### DATA IN THIS EXERCISE:

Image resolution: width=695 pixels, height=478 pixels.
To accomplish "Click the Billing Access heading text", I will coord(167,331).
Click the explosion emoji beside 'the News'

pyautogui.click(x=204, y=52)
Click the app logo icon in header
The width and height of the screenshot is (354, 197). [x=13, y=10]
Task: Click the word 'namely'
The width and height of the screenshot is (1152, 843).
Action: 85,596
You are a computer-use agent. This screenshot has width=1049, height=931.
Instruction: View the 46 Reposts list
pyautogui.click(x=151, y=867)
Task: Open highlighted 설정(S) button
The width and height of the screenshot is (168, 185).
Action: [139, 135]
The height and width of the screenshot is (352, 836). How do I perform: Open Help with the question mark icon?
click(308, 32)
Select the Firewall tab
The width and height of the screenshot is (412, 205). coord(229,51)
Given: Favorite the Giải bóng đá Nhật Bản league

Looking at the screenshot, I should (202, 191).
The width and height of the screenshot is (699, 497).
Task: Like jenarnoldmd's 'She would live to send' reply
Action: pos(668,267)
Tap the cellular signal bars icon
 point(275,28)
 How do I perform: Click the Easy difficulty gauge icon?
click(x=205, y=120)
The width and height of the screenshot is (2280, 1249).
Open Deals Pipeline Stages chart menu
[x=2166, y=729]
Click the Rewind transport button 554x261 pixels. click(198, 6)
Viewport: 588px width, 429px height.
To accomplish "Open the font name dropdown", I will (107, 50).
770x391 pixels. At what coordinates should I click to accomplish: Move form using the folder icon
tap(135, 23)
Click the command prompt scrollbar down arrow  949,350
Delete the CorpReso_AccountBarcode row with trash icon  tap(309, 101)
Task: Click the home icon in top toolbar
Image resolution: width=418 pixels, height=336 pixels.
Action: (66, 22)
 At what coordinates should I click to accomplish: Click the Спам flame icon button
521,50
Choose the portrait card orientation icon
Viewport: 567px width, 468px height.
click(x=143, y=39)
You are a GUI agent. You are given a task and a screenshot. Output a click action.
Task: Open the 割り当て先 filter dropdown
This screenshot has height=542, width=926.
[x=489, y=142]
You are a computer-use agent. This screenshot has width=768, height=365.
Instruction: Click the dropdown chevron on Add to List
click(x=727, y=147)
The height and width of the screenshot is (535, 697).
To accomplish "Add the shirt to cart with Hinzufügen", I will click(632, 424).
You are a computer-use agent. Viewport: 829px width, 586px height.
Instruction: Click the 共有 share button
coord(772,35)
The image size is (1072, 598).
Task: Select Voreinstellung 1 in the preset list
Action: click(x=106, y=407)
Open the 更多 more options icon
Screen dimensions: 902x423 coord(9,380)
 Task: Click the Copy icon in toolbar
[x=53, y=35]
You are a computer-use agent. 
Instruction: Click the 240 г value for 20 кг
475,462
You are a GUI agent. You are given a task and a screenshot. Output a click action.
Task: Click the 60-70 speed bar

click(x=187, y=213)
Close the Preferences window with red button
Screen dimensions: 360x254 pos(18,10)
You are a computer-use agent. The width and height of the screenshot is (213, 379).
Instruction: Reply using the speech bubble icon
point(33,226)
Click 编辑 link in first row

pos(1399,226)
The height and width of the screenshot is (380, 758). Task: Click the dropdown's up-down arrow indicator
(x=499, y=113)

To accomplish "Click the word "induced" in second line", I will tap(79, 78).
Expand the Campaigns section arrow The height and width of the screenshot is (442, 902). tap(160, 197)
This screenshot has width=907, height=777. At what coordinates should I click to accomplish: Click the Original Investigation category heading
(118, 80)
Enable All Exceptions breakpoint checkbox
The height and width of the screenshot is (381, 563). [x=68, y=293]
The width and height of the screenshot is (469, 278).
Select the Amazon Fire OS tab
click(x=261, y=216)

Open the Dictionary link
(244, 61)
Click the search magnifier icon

### WHAT TO WORK ON:
Nothing in the records may change; output all of them exactly.

### OUTPUT FOR THIS TASK:
Image resolution: width=695 pixels, height=478 pixels.
To accomplish "Click the Billing Access heading text", I will coord(167,331).
Click the explosion emoji beside 'the News'

pyautogui.click(x=204, y=52)
Click the app logo icon in header
The width and height of the screenshot is (354, 197). [x=13, y=10]
Task: Click the word 'namely'
The width and height of the screenshot is (1152, 843).
Action: 85,596
You are a computer-use agent. This screenshot has width=1049, height=931.
Instruction: View the 46 Reposts list
pyautogui.click(x=151, y=867)
Task: Open highlighted 설정(S) button
The width and height of the screenshot is (168, 185).
Action: [139, 135]
The height and width of the screenshot is (352, 836). How do I perform: Open Help with the question mark icon?
click(308, 32)
Select the Firewall tab
The width and height of the screenshot is (412, 205). coord(229,51)
Given: Favorite the Giải bóng đá Nhật Bản league

Looking at the screenshot, I should (202, 191).
The width and height of the screenshot is (699, 497).
Task: Like jenarnoldmd's 'She would live to send' reply
Action: pos(668,267)
Tap the cellular signal bars icon
 point(275,28)
 How do I perform: Click the Easy difficulty gauge icon?
click(x=205, y=120)
The width and height of the screenshot is (2280, 1249).
Open Deals Pipeline Stages chart menu
[x=2166, y=729]
Click the Rewind transport button 554x261 pixels. click(198, 6)
Viewport: 588px width, 429px height.
To accomplish "Open the font name dropdown", I will (107, 50).
770x391 pixels. At what coordinates should I click to accomplish: Move form using the folder icon
tap(135, 23)
Click the command prompt scrollbar down arrow  949,350
Delete the CorpReso_AccountBarcode row with trash icon  tap(309, 101)
Task: Click the home icon in top toolbar
Image resolution: width=418 pixels, height=336 pixels.
Action: (66, 22)
 At what coordinates should I click to accomplish: Click the Спам flame icon button
521,50
Choose the portrait card orientation icon
Viewport: 567px width, 468px height.
click(x=143, y=39)
You are a GUI agent. You are given a task and a screenshot. Output a click action.
Task: Open the 割り当て先 filter dropdown
This screenshot has height=542, width=926.
[x=489, y=142]
You are a computer-use agent. This screenshot has width=768, height=365.
Instruction: Click the dropdown chevron on Add to List
click(x=727, y=147)
The height and width of the screenshot is (535, 697).
To accomplish "Add the shirt to cart with Hinzufügen", I will click(632, 424).
You are a computer-use agent. Viewport: 829px width, 586px height.
Instruction: Click the 共有 share button
coord(772,35)
The image size is (1072, 598).
Task: Select Voreinstellung 1 in the preset list
Action: click(x=106, y=407)
Open the 更多 more options icon
Screen dimensions: 902x423 coord(9,380)
 Task: Click the Copy icon in toolbar
[x=53, y=35]
You are a computer-use agent. 
Instruction: Click the 240 г value for 20 кг
475,462
You are a GUI agent. You are given a task and a screenshot. Output a click action.
Task: Click the 60-70 speed bar

click(x=187, y=213)
Close the Preferences window with red button
Screen dimensions: 360x254 pos(18,10)
You are a computer-use agent. The width and height of the screenshot is (213, 379).
Instruction: Reply using the speech bubble icon
point(33,226)
Click 编辑 link in first row

pos(1399,226)
The height and width of the screenshot is (380, 758). Task: Click the dropdown's up-down arrow indicator
(x=499, y=113)

To accomplish "Click the word "induced" in second line", I will tap(79, 78).
Expand the Campaigns section arrow The height and width of the screenshot is (442, 902). tap(160, 197)
This screenshot has width=907, height=777. At what coordinates should I click to accomplish: Click the Original Investigation category heading
(118, 80)
Enable All Exceptions breakpoint checkbox
The height and width of the screenshot is (381, 563). [x=68, y=293]
The width and height of the screenshot is (469, 278).
Select the Amazon Fire OS tab
click(x=261, y=216)

Open the Dictionary link
(244, 61)
Click the search magnifier icon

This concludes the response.